Você sabe o que é foie gras?

Considerado uma iguaria da culinária francesa, o produto é feito a partir do fígado doente de patos e marrecos submetidos à alimentação forçada. Mas essa prática pode estar com os dias contados no Brasil.

O Projeto de Lei 90 de 2020 que proíbe a produção e a comercialização do foie gras, termo em francês para “fígado gordo", já foi aprovado no Senado e na Câmara dos Deputados e agora aguarda a sanção presidencial.

Para produzir o foie gras, os animais são alimentados à força por um tubo metálico que vai da boca até o esôfago, injetando uma quantidade muito grande de alimento – cinco vezes mais do que o normal, o que leva o fígado do animal a aumentar em até 10 vezes.

Esse fígado doente é o que chamam de foie gras. No Brasil, é considerado um produto de luxo, chegando a custar até 5 mil reais o kilo e não tem expressão nutricional, econômica ou cultural significativas.

A sociedade civil vem se mobilizando há anos pelo fim dessa prática, que causa extremo sofrimento animal, e agora pede que o presidente Lula sancione o projeto de lei.

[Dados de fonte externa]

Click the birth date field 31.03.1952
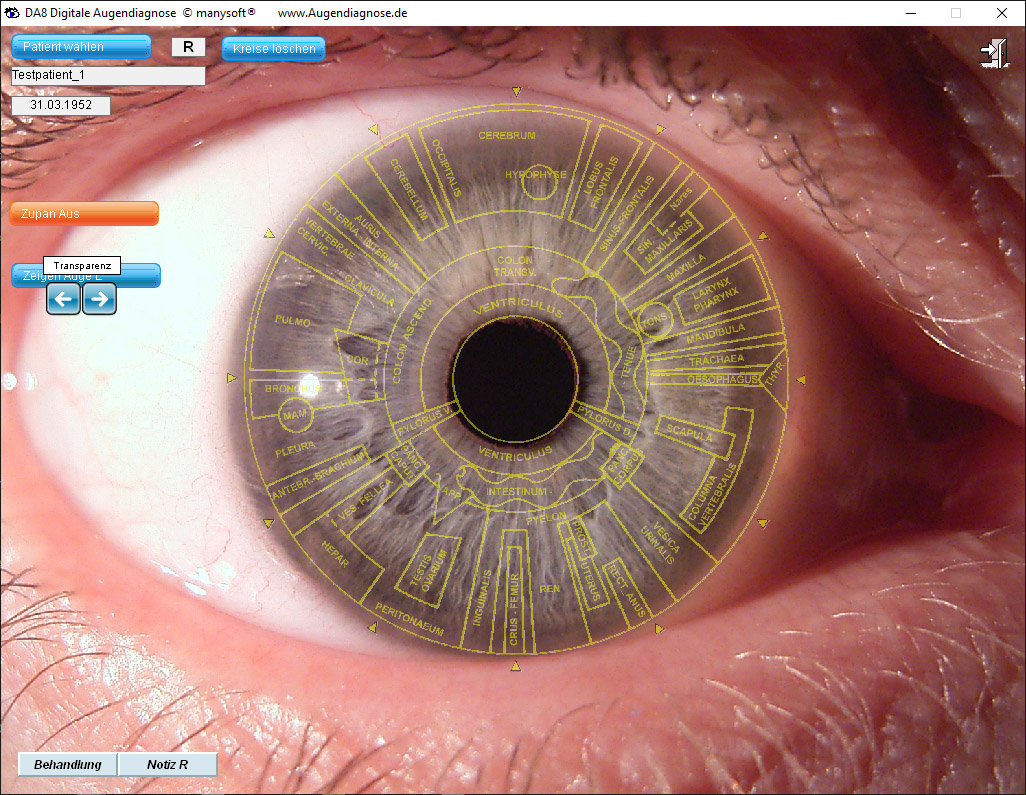Viewport: 1026px width, 795px height. (60, 105)
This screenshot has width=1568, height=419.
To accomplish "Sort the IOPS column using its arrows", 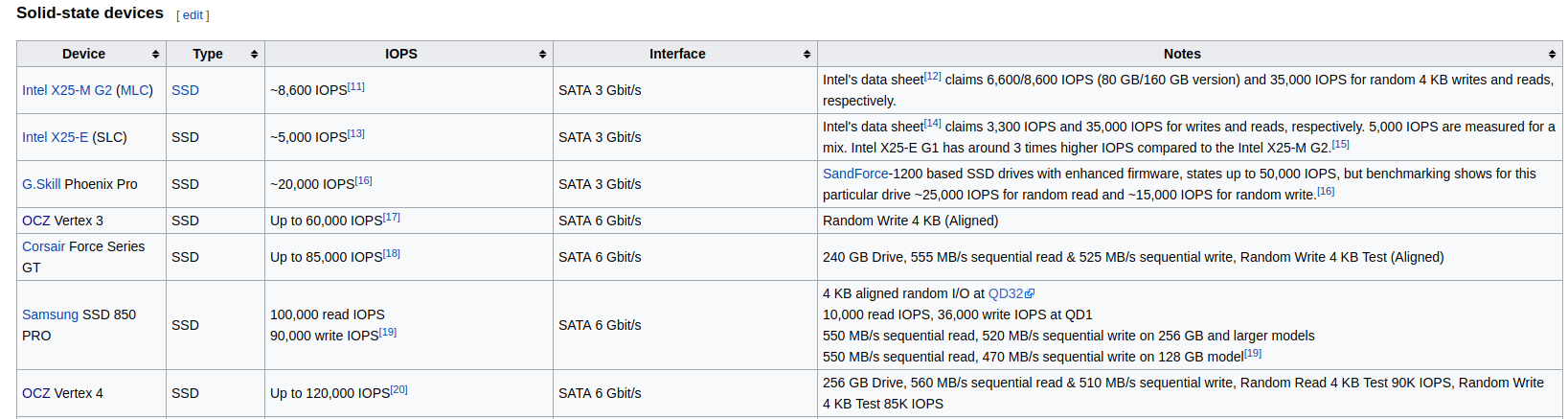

As organizações da causa animal destacam que a proposta está alinhada a avanços internacionais em bem-estar animal: países como Índia, Reino Unido, Argentina, Alemanha e Itália já proibiram sua produção e o Brasil pode ser o próximo.

George Sturaro, Diretor de Relações Governamentais e Políticas Públicas da Mercy For Animals, comenta o assunto:

“Com a sanção deste projeto de lei, o Brasil vai dar um passo histórico. Nós estamos a uma decisão de assumir uma posição de vanguarda no tratamento ético dos animais. Agora, isso só depende da assinatura do Presidente. A sociedade brasileira não tolera crueldade contra os animais".

Atualmente, apenas três produtores atuam no território nacional, sendo que dois estão embargados pelo Ibama. Atualmente, essa produção vem de produtos importados. A presidência tem até 15 dias úteis para sancionar o projeto.